Masked Diffusion Models

Updated 3 July 2026

Masked diffusion is a generative modeling approach that progressively masks and reconstructs data using iterative denoising.
It integrates parallel sampling with variational and energy-based training to efficiently generate both discrete and continuous outputs.
Its flexible framework extends to diverse domains such as language, images, graphs, and molecules, serving as a competitive alternative to autoregressive models.

Masked diffusion refers to a family of generative modeling techniques in which data is progressively corrupted by masking components (such as tokens, pixels, or graph elements), and a neural network is trained to reverse this corruption through iterative denoising. It is broadly applicable to both discrete data (text, sequences, graphs) and continuous domains (images) and unifies reconstruction-based learning, parallel generation, and flexible factorization of dependencies. Masked diffusion models (MDMs) have established themselves as competitive or superior alternatives to autoregressive models across a range of domains, with clear mathematical foundations, variational objectives, and efficient parallel sampling mechanisms.

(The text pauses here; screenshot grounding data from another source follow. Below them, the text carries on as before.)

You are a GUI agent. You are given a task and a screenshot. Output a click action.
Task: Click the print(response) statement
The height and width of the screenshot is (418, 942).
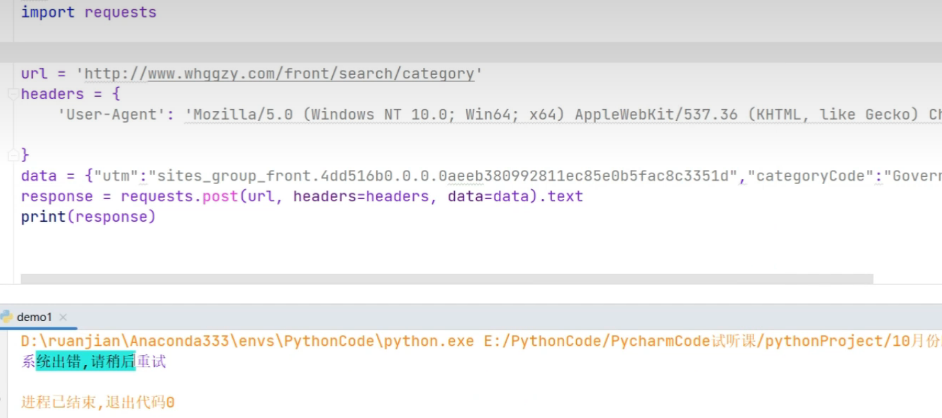pyautogui.click(x=88, y=216)
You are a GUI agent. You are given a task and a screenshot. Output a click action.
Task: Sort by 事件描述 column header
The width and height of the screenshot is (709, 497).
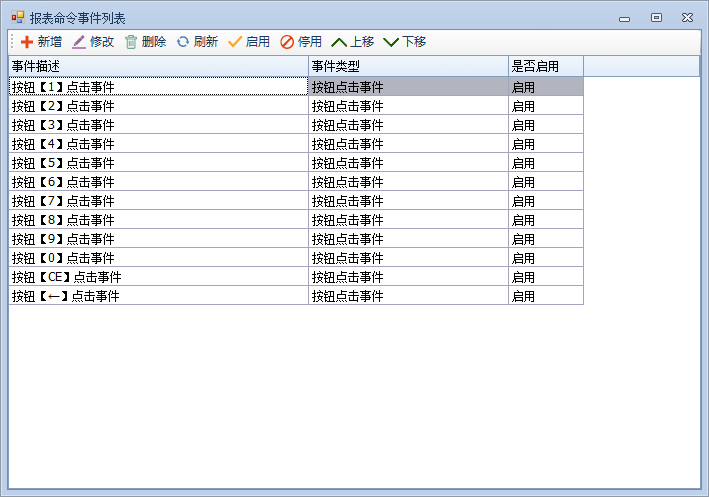pos(158,66)
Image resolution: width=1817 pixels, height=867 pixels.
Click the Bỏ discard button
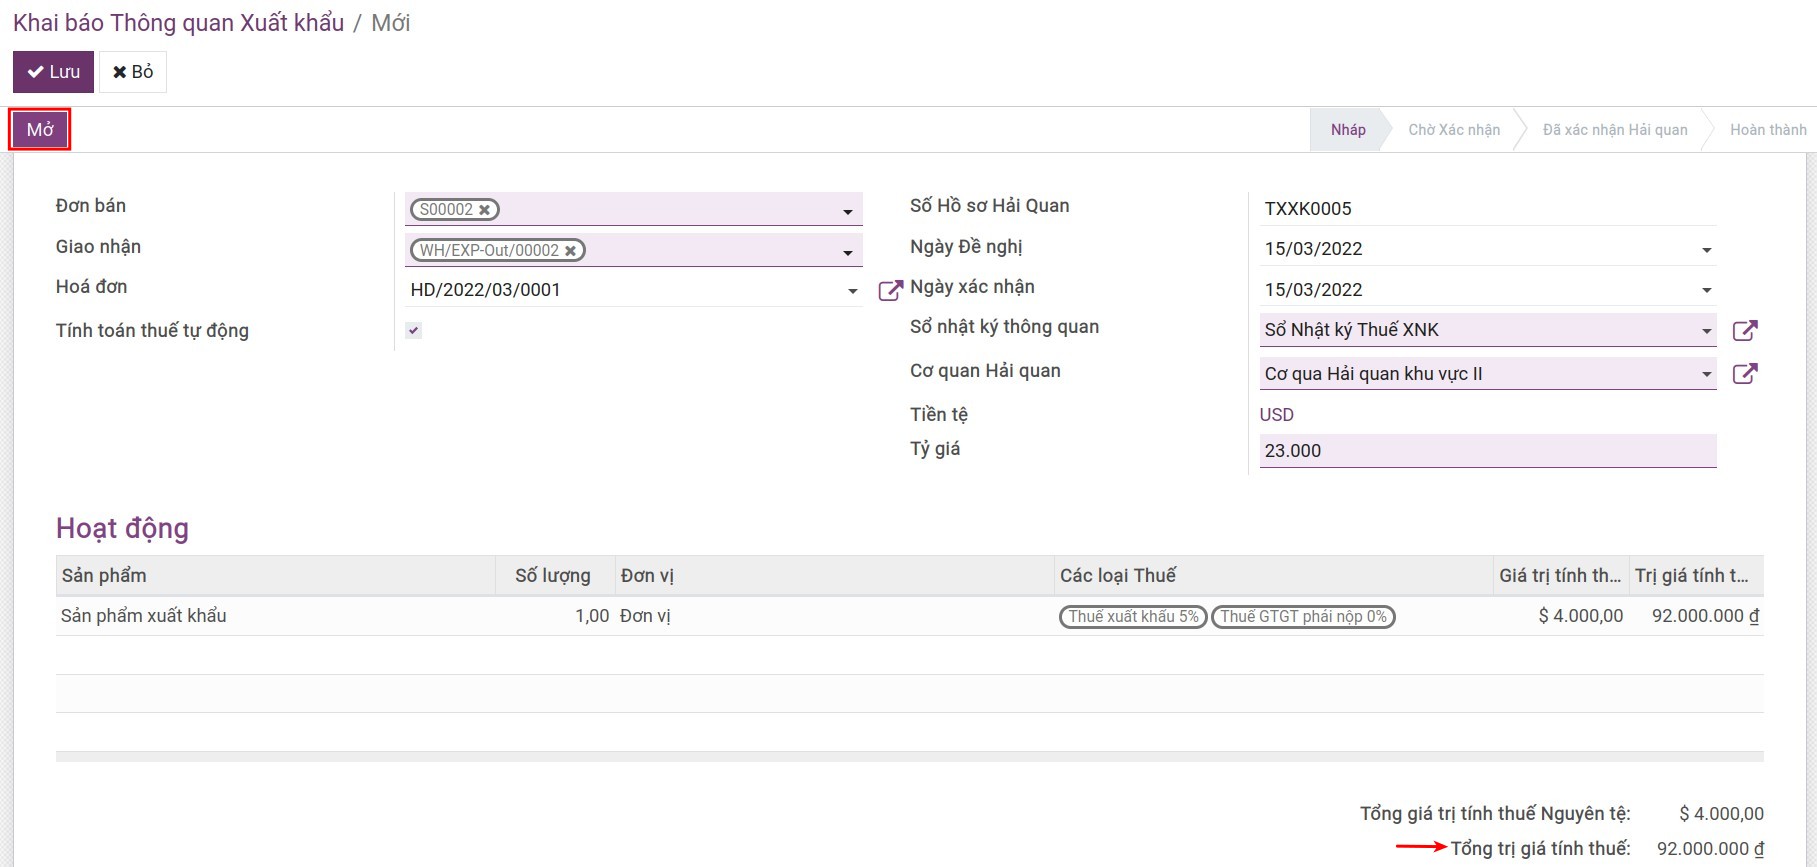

1. Mathematical Foundation and Process

Masked diffusion is defined by an absorbing Markov process in which a clean sample $x_0$ is corrupted over discrete or continuous steps by replacing portions of the data (tokens, patches, atoms, bonds) with a special mask symbol $m$ . For discrete data, the forward noising process is typically

$q(x_t^i | x_0^i) = (1 - \alpha_t) \cdot \delta_{x_0^i}(x_t^i) + \alpha_t \cdot \delta_{m}(x_t^i),$

where $\alpha_t$ is a monotonically increasing masking schedule and $\delta$ denotes the Kronecker delta. This process can be implemented in continuous or discretized timesteps, with increasing rates of corruption as $t$ increases. In images, similar mechanisms apply at the level of patches or pixels (Zheng et al., 2023, Lei et al., 2023, Pan et al., 2023).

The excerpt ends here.